In fact, he finds the title to be insulting to the others who sacrificed their lives and bodies for fellow classmates.

O'Dell labels his actions as the result of his "call to arms."  

On April 16, 2007, Derek went to his 9:05 a.m. elementary German class in Norris 207, as he would every Monday, Wednesday and Friday. Finding his seat in the second row, two seats in from the aisle and positioned just feet from the door, Derek found himself one of 12 students in the class, accompanied by their instructor, Jamie Bishop.  

"Maybe at 9:15 or so, somebody looked into our class, looking lost," Derek said. "Retrospectively, police suggested he was looking to get a casualty count."Moments later, the first shots reverberated throughout Norris Hall. Though the dull bangs did not go unnoticed by the students in the classroom, they were brushed aside, thought to be nothing more than construction. Derek said that it sounded like a compressed nail gun firing, though he was certain that the sound was not loud enough to be such.

While the sounds lasted for less than 60 seconds, Derek noted that the class quickly became alerted to the harsh reality of what was happening around them. The shots were not from construction or a nail gun; they were from gunman Seung-Hui Cho's two pistols.

Seconds later, Cho had entered Derek's classroom and begun firing.

Cho had come from a room directly across the hall and immediately began shooting as he entered the room, first taking aim at Bishop before firing at the others in the class.

With shots echoing around the room, flying past the bodies of himself and his classmates, Derek's reference point was the school shooting at Columbine High School in 1999.

"You hear about other school shootings on the news, but it was still hard to believe that it was actually happening to us, in our classroom," Derek said.

However, this state of disbelief was short-lived, as students came under fire and bore witness to the deaths of their classmates.

"For the first 2 to 3 seconds, everything was happening in slow motion, a surreal feeling," Derek said. "Once everyone got over the initial shock that it was really happening, they scrambled for the ground as quickly as they could and tried to get to the back of the classroom. He probably shot half of our class within 10 or 15 seconds."

Derek said that Cho stood first at the door, firing at the people closest. He then walked over toward the window, all the while shooting. Two magazine clips and half a minute later the shots ceased; Cho had left, going down the hall to a French classroom.

While he did not immediately recognize his injury, Derek was shot once as he slid from his seat to the floor beneath his desk. He was hit in the arm with the bullet piercing  his bicep.

Once the gunshots had stopped in room 207, Derek estimates there were two and a half minutes to act, though it was unbeknownst to him at the time.
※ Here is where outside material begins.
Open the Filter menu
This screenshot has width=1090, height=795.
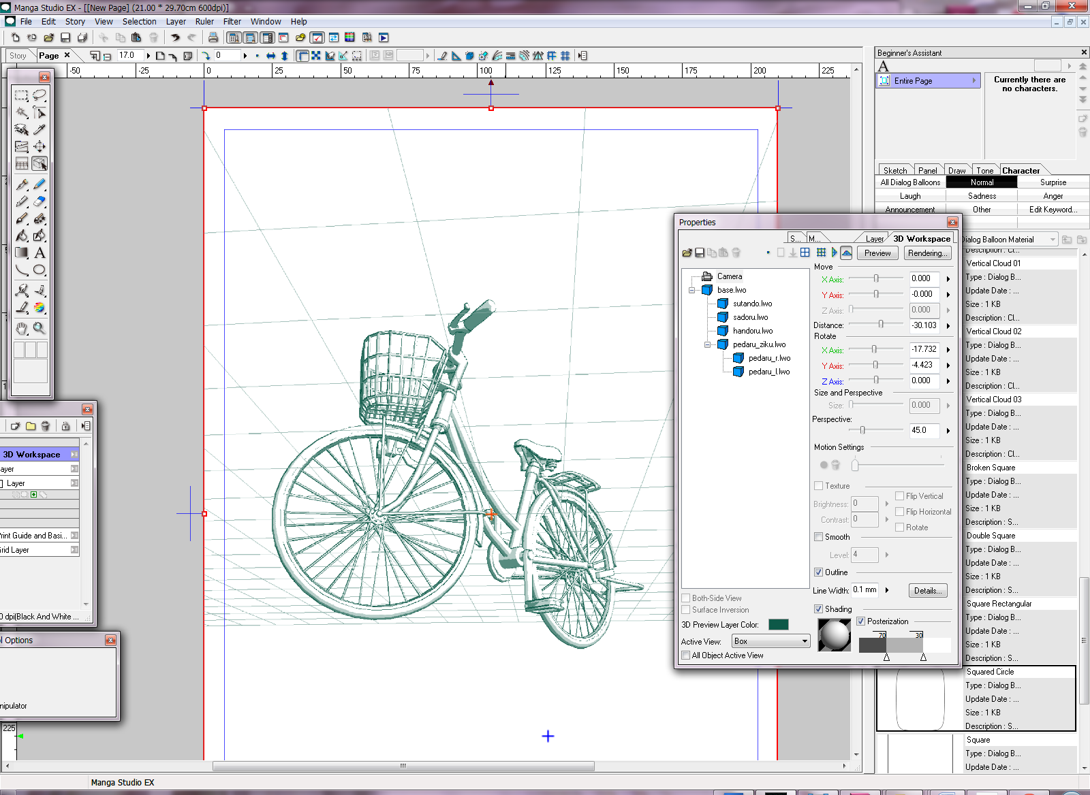click(x=232, y=22)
As soon as firing was heard in another room, Derek sprung to action.

An avid chess player, Derek employed his intuition to think ahead and analyze each move he made.
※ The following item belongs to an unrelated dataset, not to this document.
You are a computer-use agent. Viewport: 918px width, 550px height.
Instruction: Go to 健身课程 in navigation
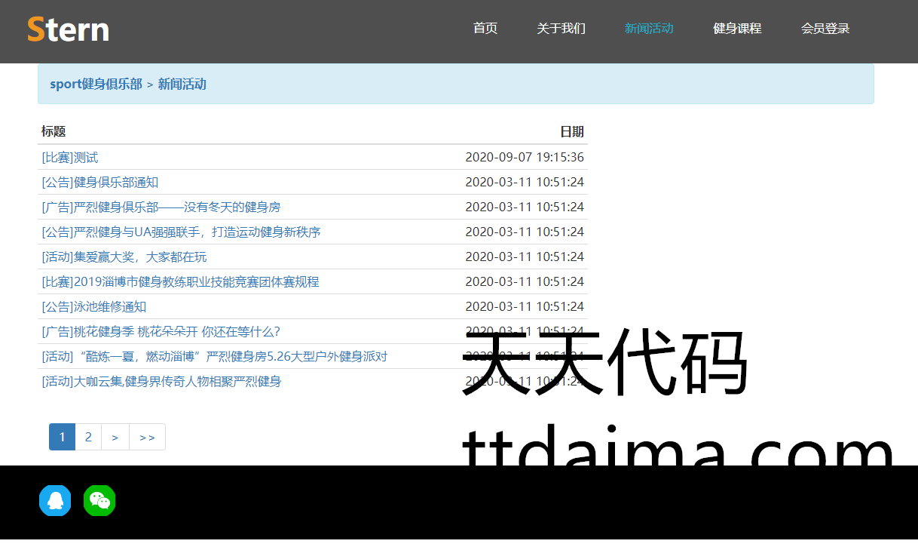coord(737,29)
"I figured I had to do something, and I couldn't just sit back and let it happen again," Derek said.

Taking initiative, Derek walked to the front of the classroom, accompanied by another survivor of the initial blasts, Katelyn Carney. Katelyn had been shot in the hand while protecting her head in the midst of the initial wave of gunshots.

Weaving amidst bodies and desks that lay across the floor after Cho's firing, the two shut the door and used their bodies to form a human barricade should the gunman return.